Porting web data model to big query & duplicate event handling

I’ve adjusted the query examples within redshift / sql from https://github.com/snowplow/snowplow-web-data-model to work with big query and I had a question regarding de-duplication of events. The web-page-context example is performing this de-duplication here: https://github.com/snowplow/snowplow-web-data-model/blob/master/redshift/sql/01-page-views/00-web-page-context.sql

To replicate this in Big Query I’ve created a view that looks as follows:

 WITH prep AS (
    SELECT
      event_id, 
      dvce_created_tstamp
    FROM `project-id.dataset.events`
    GROUP BY event_id, dvce_created_tstamp
  )
SELECT
  *
FROM (
  SELECT
    *,
    ROW_NUMBER () OVER (PARTITION BY event_id ORDER BY dvce_created_tstamp) AS n
  FROM
    prep)
WHERE
  n = 1

However, I’ve noticed that the event data table includes duplicates when partitioning on the device created timestamp:

Is there a recommendation, on what to partition the event data on?
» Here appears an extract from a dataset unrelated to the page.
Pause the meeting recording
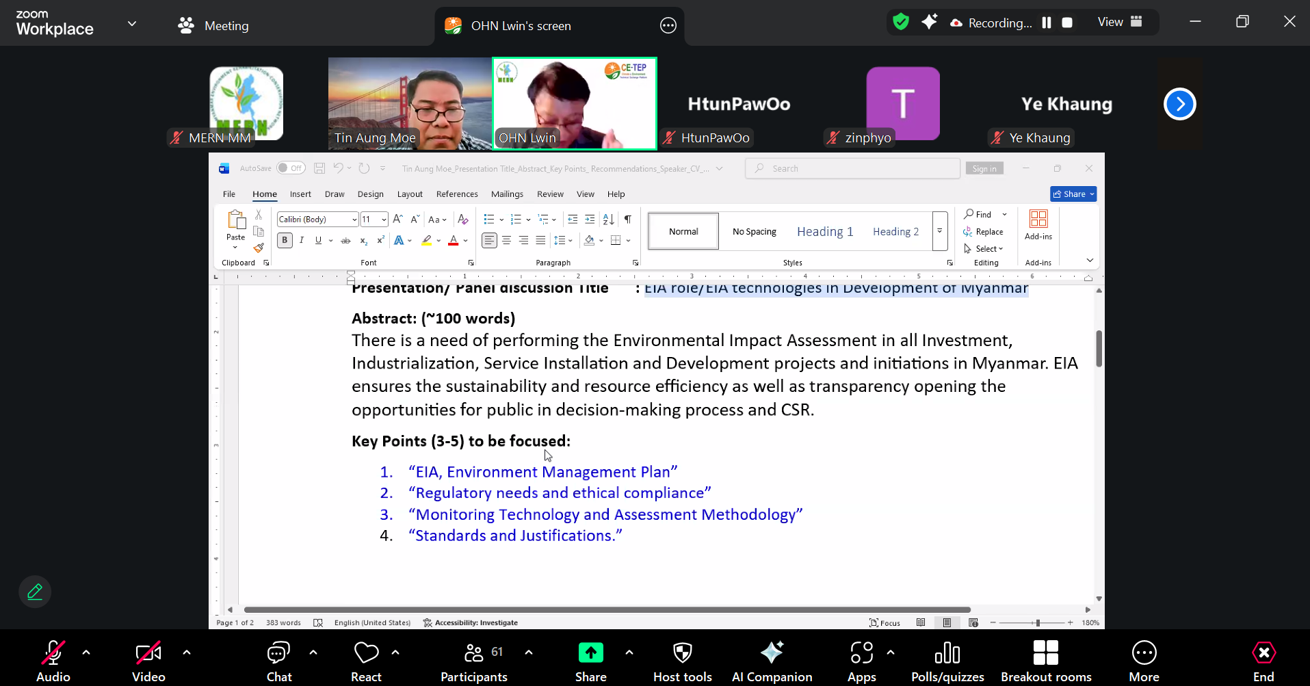This screenshot has height=686, width=1310. pos(1047,23)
The etl timestamp and device sent timestamp are unique for these 4 examples. Should I use one of those?

Missed this in my earlier search. Going to use the collector tstamp as it feels like the best fit for when the event hit us: Duplicate event ids

collector_tstamp is good to partition the table by, as for partitioning / removing duplicates keeping the first event_id is probably fine as it looks like you have an instance there of a natural duplicate.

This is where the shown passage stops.